The Hippodrome’s mammoth task
By Anya Ryan
For drama kids of the second city, attending your first live musical theatre show at the Birmingham Hippodrome is an eye-opening rite of passage. I was once a first-timer entering that grand Hurst Street entrance, one among the over 500,000 visitors who pass through those doors each year drawn to its big, flashy, musical hits, which have often zoomed their way in fresh from West End theatres.
In the past year alone, the Hippodrome has welcomed the touring casts of Hamilton, The Lion King and Charlie and the Chocolate Factory — The Musical through its doors. But while billboards of much loved incoming productions still decorate the theatre’s exteriors, the main stage now shares its home with an innovative new development venture, which has a sky-high aim to change the future of musical theatre for the better.
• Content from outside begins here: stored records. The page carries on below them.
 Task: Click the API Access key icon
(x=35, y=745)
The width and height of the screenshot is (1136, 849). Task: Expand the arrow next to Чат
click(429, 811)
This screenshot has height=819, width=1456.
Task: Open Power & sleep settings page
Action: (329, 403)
Entering through the same stage door entrance as the stars, I meet Deirdre O’Halloran, the head of Birmingham Hippodrome’s recently formed New Musical Theatre department. This new in-house arm of the theatre is an “industry-leading” development and production centre for new musical theatre, as The Stage magazine recently described it. News of its establishment was praised widely across the theatre sector: Alex Young, who has starred in shows including the acclaimed Standing at the Sky’s Edge at the National Theatre, welcomed its announcement on X, while The Stage noted it was “the first of its kind in the UK”.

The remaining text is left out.